** The records follows **

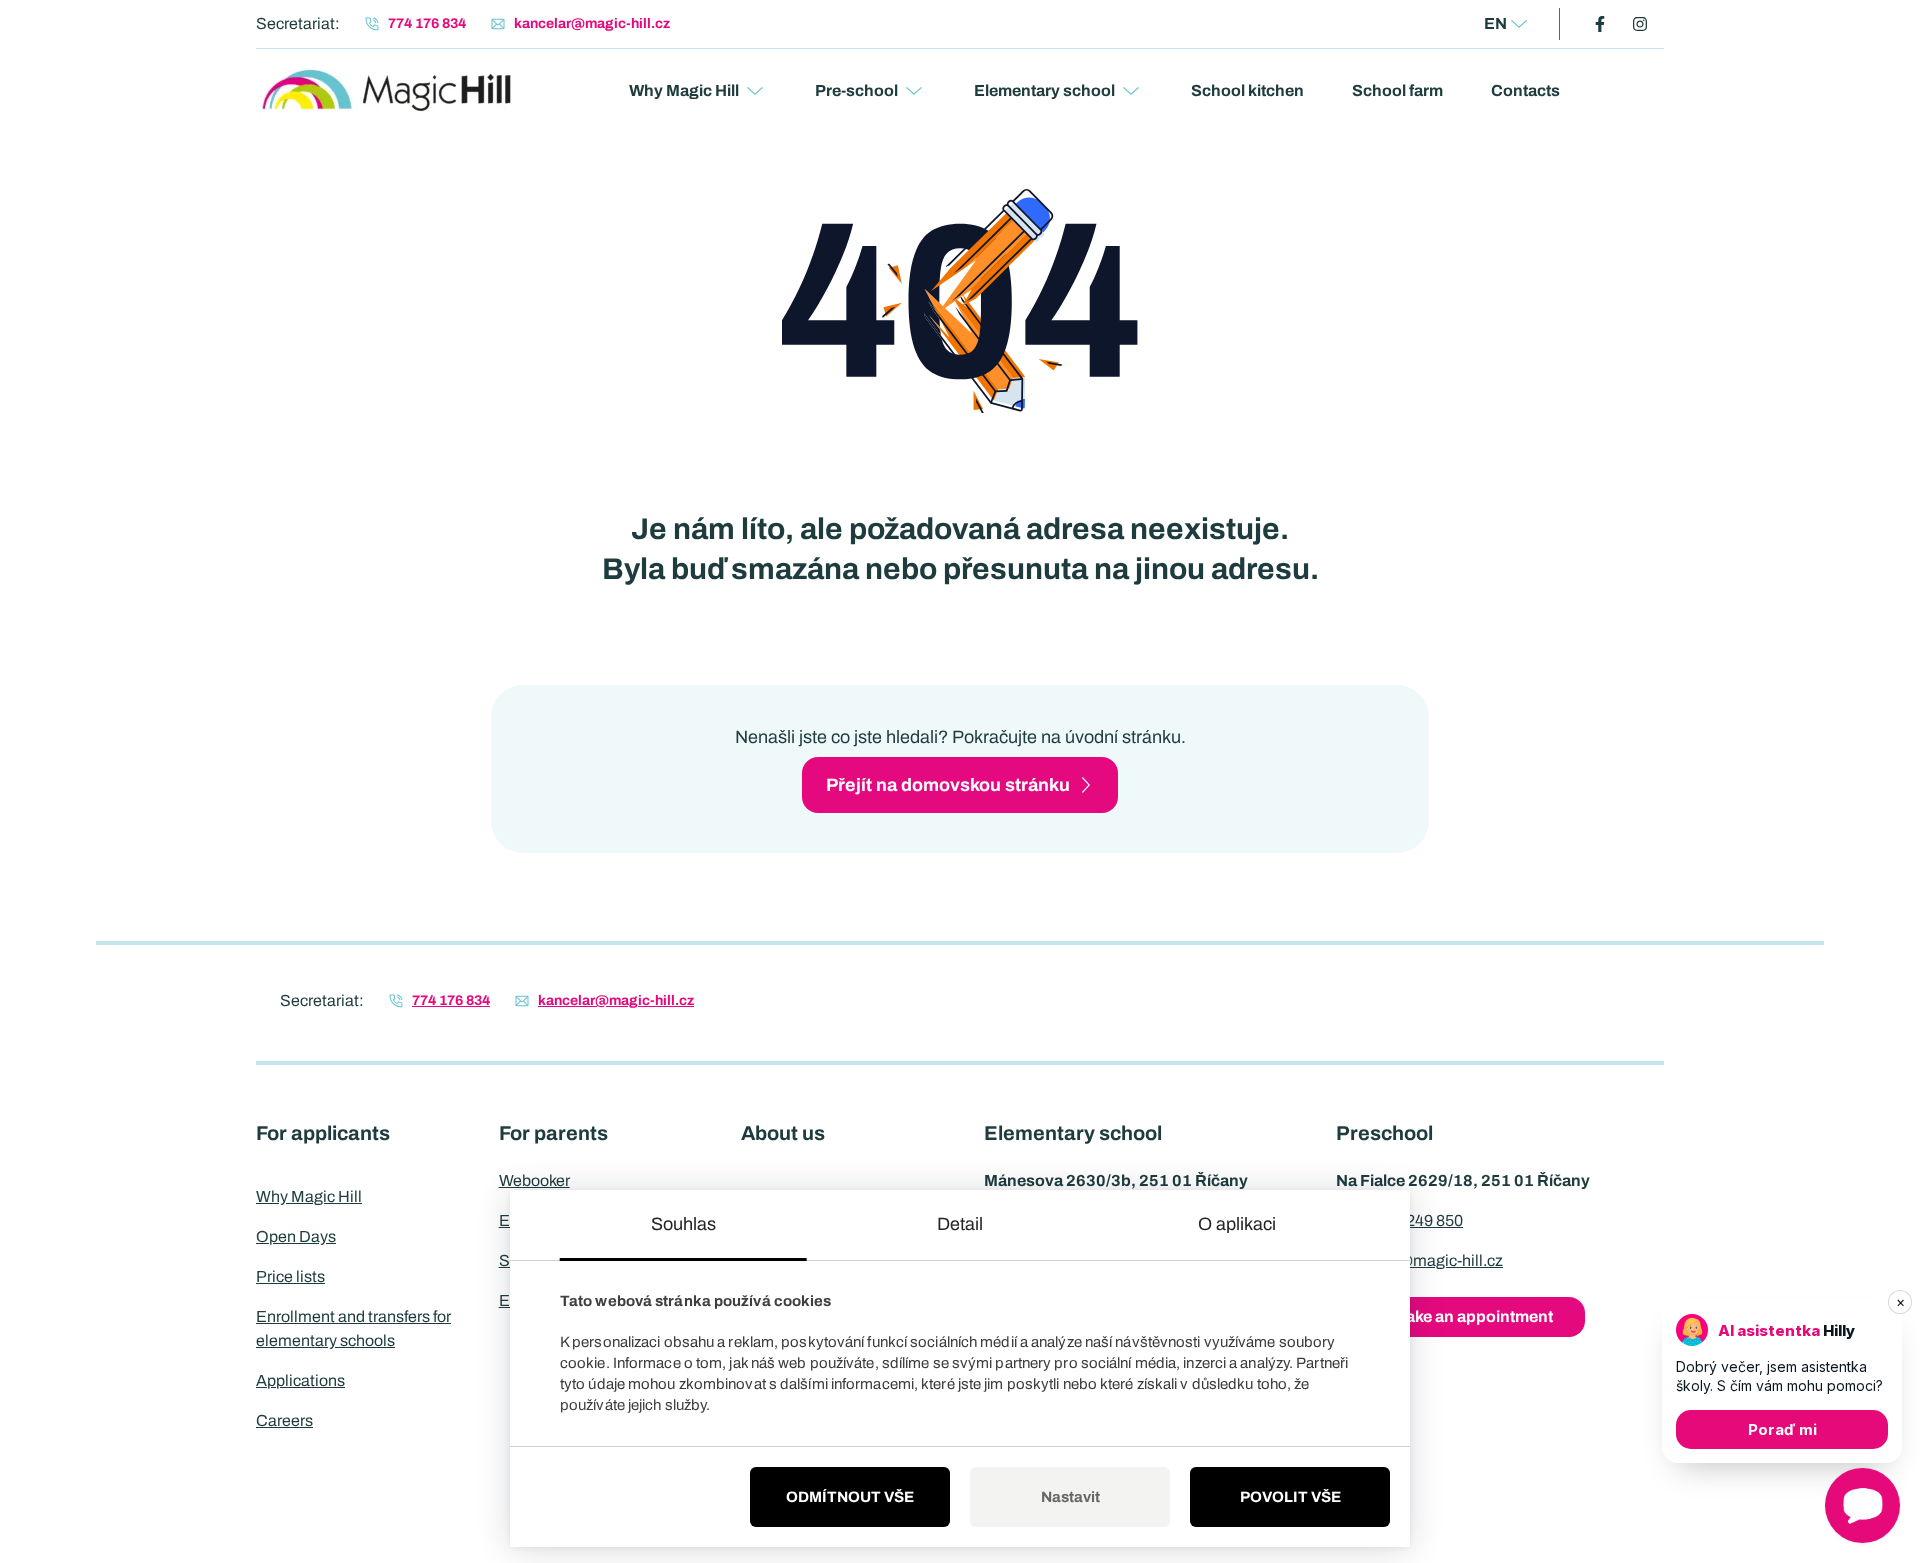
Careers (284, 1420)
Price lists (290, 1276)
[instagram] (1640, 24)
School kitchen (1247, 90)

** End of The records **
** The records follows **

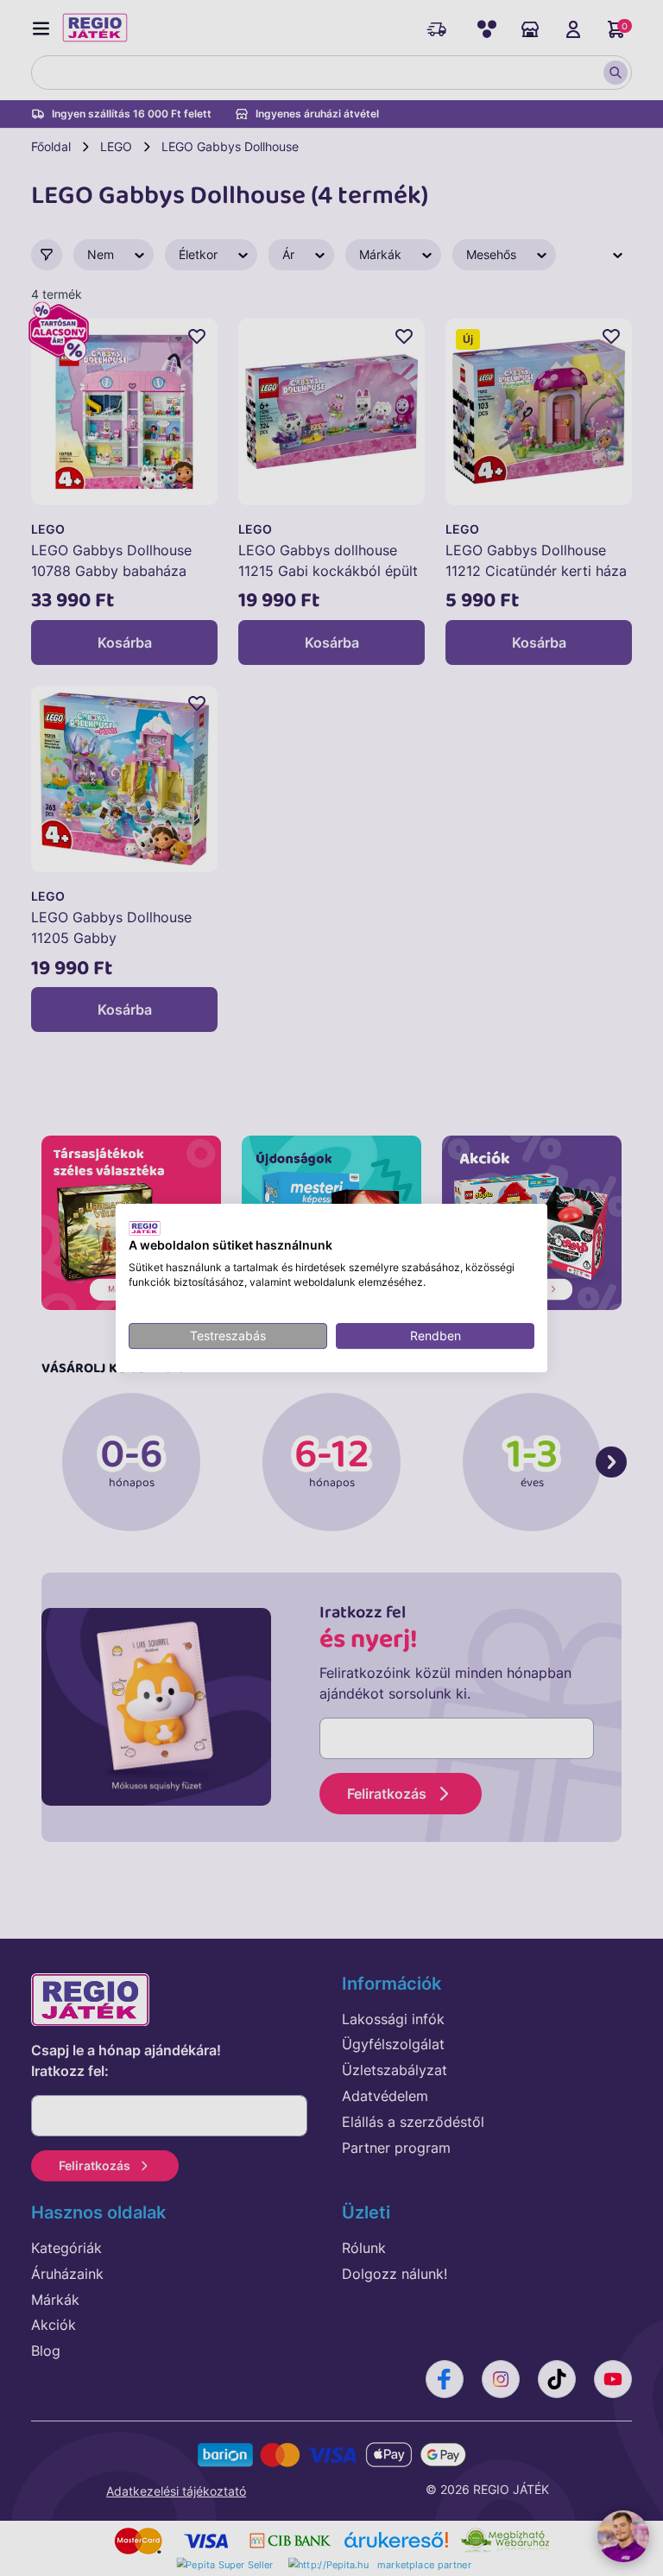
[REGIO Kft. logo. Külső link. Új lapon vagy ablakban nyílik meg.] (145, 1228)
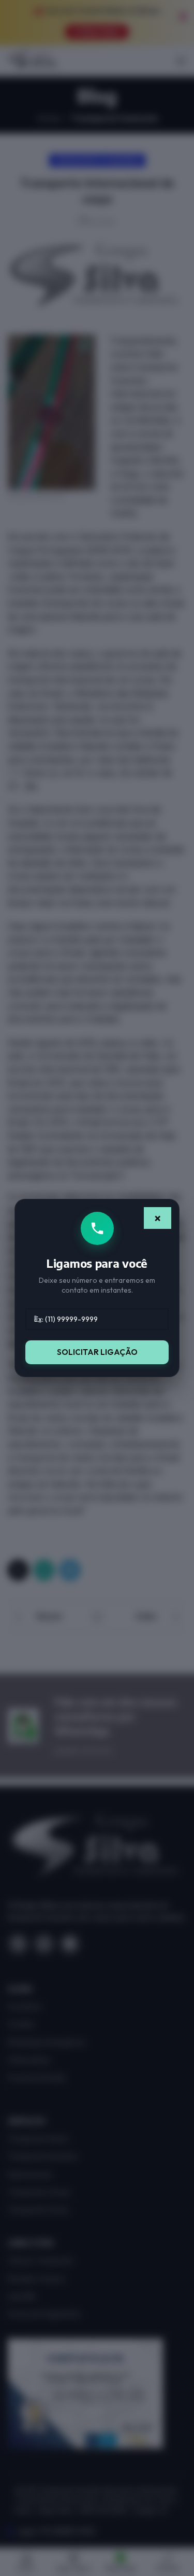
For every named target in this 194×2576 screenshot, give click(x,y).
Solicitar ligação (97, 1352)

** End of The records **

What is needed → Set down, exactly as written above, each line from the one with "[REGIO Kft. logo." through the one with "Solicitar ligação (97, 1352)", and skip the pictures.

Solution below →
[REGIO Kft. logo. Külső link. Új lapon vagy ablakban nyílik meg.] (145, 1228)
For every named target in this 194×2576 screenshot, give click(x,y).
Solicitar ligação (97, 1352)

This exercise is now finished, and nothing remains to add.